It seems fitting in the new year to do something new. Change, in other words.

Change can be greeted with so many emotions – excitement, trepidation, outright fear, resignation, enthusiasm.

Change is unavoidable.

It happens. It’s not negotiable.

There are changes you can’t control and changes you can.

Chimacum School Superintendent Richard Thompson shared an aha moment about change in December, which he expressed at a tense school board meeting.
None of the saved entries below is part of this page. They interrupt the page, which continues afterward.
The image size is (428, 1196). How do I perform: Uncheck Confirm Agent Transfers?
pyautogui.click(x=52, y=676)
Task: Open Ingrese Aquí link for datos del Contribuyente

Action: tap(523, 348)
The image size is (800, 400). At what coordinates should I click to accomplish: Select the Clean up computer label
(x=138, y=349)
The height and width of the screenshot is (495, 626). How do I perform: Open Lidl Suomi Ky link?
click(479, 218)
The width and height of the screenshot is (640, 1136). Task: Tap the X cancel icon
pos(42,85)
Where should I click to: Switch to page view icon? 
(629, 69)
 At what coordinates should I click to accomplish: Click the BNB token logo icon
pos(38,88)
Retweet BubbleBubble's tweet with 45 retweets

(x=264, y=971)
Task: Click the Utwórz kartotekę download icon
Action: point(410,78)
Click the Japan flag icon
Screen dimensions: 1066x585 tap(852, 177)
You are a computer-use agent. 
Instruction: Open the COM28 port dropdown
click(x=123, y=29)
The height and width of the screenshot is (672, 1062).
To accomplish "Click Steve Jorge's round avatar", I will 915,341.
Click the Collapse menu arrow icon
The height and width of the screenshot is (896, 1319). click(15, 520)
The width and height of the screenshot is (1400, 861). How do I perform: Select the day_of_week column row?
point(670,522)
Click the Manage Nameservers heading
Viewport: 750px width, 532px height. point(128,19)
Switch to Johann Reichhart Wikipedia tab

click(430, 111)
He said some people listen to “react” to what is being said, and then there are moments when we listen to be “proactive” about we’re actually hearing.

Reminded of that aha moment, Thompson started to outline eight steps that he plans to take to address parents’ concerns about discipline in the Chimacum School District, including creating an advisory committee and personally sitting in on discipline conferences.

That’s a positive example of how change can work and how a negative can be turned into a positive.

Problems don’t always have to remain problems.

Imagine if all of the issues facing Jefferson County today – the lack of affordable housing, concerns about smart meters, worries about the Port of Port Townsend and the future of Point Hudson, to name but a few – were dealt with in a similar fashion.

Of course, the problems will remain, and we will stay stuck in our ways if all we do is react and see the negative instead of being proactive.

A Port Townsend man whose car broke down in Chetzemoka Park right before Christmas shared recently that he was lucky that incident happened there. His battery had died, but people who saw his predicament came to his rescue and gave him a jump. Then, when he went to a local shop to have his battery replaced, the mechanics there advised him his radiator was leaking. So he had to have that repaired as well.

“What would have happened if I’d taken a long trip and my battery and radiator both had gone at the same time?” he wondered, thanking his good fortune of having back-to-back problems that he stopped to fix.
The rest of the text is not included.